How fast is fast?
This really boils down to dividing the binary number by ten four times and saving the remainders as the BCD digits, something which is straightforward on the HCS08 given the fast division instruction. The only "trick" is that the two of divisions by ten may overflow (e.g. the 16/8-bit division may generate larger than 8-bit results) and therefore need to be synthesized through pairs of divisions where the remainder from the MSB carries into the LSB division. Some contortions are needed to get the right values into the proper places, but that's just how optimized code goes on the terminally register-starved S08.

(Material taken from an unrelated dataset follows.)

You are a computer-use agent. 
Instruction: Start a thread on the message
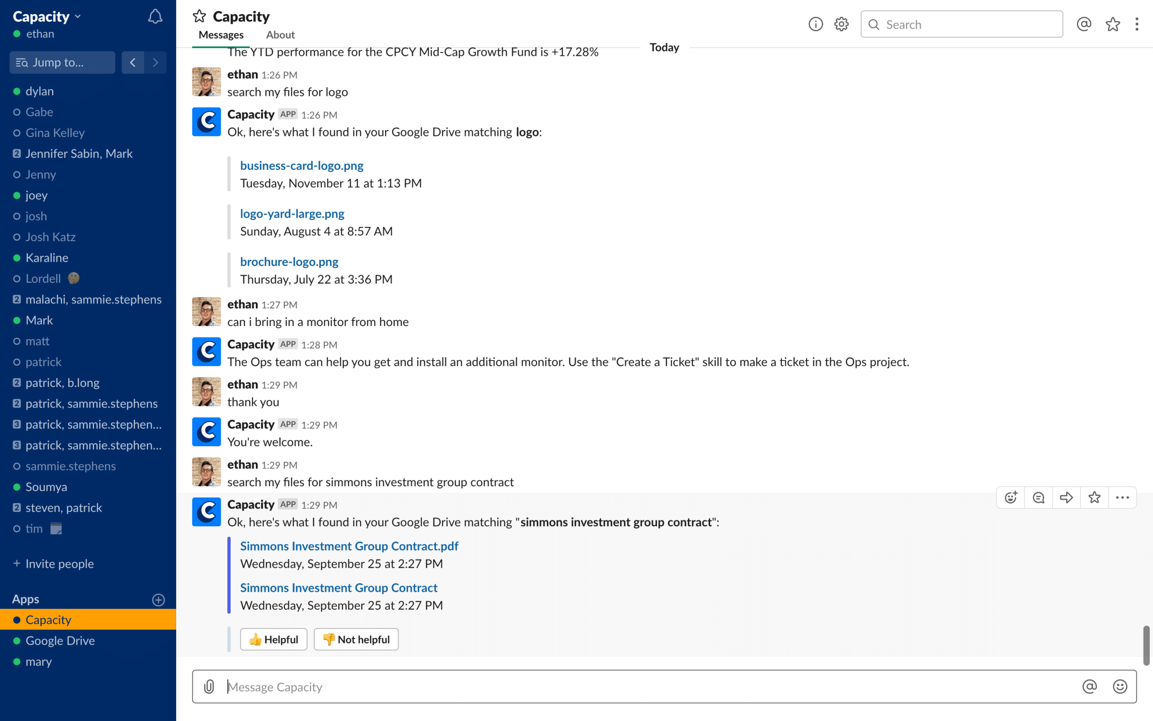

The following is my half-baked attempt which takes the 16-bit bin variable as input and spits out a 3-byte (big-endian) bcd buffer as output. It should take 103 cycles assuming zero-page variables.
lda bin+0 ;1st division (0..65535 / 10)
ldhx #10
div
psha
lda bin+1
div
sta bcd+1
pula
pshh
ldhx #10 ;2nd division (0..6553 / 10)
div
psha
lda bcd+1
div
sthx bcd+1
pulh ;3rd division (0..655 / 10)
div
pshh
ldhx #10 ;4th division (0..65 / 10)
div
pshh
sta bcd+0 ;Save and pack and the final BCD nibbles
tsx
lda bcd+1
nsa
ora 2,x
sta bcd+2
pula
nsa
ora 1,x
sta bcd+1
ais #2